Regardless, we listened to many, many episodes, so it wasn't so unexpected when, at a later stage in the same journey, sans minivan full of friends, I walked into a New York City bakery and heard your voice from the loudspeakers.
It was early January--the cold, cold January of 2009--temperatures hovering around zero. I wore a huge old army surplus backpack, stuffed with two weeks of clothes. New Orleans clothes, not New York clothes. I was wearing my only two long-sleeved shirts, with multiple t-shirts layered underneath. I was cold and hungry, without a warm place to stay for another eight hours, and without spare cash. I looked and felt like one of New York's many unfortunate homeless. Later that day, in fact, I would stand in a subway station and ask passersby to swipe their Metrocard to get me into the subway (to no avail). When I stepped into that bakery, all I wanted was one of the cookies on the full, hot cookie sheets they were drawing out of the oven.

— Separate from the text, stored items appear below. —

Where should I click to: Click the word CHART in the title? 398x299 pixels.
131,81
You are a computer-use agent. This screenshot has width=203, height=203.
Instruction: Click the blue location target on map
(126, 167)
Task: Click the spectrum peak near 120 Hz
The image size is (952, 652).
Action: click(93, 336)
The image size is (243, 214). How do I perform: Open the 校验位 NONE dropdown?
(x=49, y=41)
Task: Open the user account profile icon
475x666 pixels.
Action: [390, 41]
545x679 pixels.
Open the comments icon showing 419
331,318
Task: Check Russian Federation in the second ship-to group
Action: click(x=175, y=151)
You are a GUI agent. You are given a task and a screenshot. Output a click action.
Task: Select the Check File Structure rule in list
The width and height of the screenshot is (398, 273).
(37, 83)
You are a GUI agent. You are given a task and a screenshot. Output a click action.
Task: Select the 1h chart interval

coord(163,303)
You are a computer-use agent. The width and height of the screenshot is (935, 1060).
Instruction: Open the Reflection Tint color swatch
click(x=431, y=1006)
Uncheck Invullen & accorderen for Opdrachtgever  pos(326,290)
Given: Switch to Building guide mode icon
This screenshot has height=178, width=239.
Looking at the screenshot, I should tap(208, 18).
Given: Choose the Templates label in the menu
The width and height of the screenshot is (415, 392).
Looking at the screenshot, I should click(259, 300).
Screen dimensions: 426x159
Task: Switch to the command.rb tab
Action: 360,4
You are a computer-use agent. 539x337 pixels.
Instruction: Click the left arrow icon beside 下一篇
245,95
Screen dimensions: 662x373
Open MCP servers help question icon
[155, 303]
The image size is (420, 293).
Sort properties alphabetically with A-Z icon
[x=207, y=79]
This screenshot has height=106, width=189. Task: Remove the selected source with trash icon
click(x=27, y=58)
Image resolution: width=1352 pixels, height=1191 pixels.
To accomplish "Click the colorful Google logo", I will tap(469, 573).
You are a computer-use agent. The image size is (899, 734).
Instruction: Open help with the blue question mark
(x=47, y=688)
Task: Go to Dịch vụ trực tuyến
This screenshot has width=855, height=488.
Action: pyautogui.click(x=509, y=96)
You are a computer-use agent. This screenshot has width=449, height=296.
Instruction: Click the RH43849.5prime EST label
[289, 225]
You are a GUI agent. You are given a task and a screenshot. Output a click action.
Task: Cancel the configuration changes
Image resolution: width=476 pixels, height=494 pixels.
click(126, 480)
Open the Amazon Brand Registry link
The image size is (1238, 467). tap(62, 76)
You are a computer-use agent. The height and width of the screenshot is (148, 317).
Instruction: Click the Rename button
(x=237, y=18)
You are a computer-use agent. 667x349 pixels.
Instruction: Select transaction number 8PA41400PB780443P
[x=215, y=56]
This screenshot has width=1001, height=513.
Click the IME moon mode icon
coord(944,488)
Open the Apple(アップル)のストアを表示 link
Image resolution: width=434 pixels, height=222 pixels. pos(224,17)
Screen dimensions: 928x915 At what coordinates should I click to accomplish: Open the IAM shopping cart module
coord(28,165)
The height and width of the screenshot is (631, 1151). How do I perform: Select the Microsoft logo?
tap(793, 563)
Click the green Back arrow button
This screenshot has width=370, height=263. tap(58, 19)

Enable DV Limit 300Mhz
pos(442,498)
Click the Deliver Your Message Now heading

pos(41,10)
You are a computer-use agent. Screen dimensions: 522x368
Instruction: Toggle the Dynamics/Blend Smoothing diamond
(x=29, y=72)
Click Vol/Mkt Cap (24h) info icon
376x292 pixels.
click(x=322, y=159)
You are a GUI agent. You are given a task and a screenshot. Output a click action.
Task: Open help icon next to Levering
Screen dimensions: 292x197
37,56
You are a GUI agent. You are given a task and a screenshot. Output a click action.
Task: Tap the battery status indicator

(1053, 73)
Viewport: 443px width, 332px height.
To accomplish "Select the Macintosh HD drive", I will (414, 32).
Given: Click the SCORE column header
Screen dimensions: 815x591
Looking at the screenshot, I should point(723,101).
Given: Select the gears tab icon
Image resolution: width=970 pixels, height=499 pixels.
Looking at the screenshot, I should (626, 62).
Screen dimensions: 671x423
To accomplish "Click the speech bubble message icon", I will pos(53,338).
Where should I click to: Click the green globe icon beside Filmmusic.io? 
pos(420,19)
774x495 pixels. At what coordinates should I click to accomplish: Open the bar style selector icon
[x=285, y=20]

Just one, to put some warmth inside of me.
I don't know why, but I didn't suppose that engaging the baker in conversation about This American Life -- the episode playing over the speakers, the same episode I had recently heard in the van on the way through Washington D.C. -- would get me a free cookie. Of course (as you, the consummate storyteller, must have guessed) it did. As we discussed the story of the baby-doll salesgirl and the unfortunate ramifications of the colors of the dolls' skins, she pulled a new sheet of chocolate chip walnut cookies out of the oven, and handed one across the counter.
Epilogue
So, Mr. Glass, despite the emotional turmoil that your show has, and continues to put me through, I owe you a debt of gratitude. In my moment of great need, a passing familiarity with your program got me exactly what I needed, when nothing else could have.
Since listening to that fateful summer camp episode, I have not listened to your show. My hesitation is too great--I have reached a place where I am at peace with This American Life, and if I were to pursue your show any further, that delicate equilibrium might be upset.
As someone who also appreciates and aspires to the art of storytelling, I respect your work, but have come to understand that it is not for me.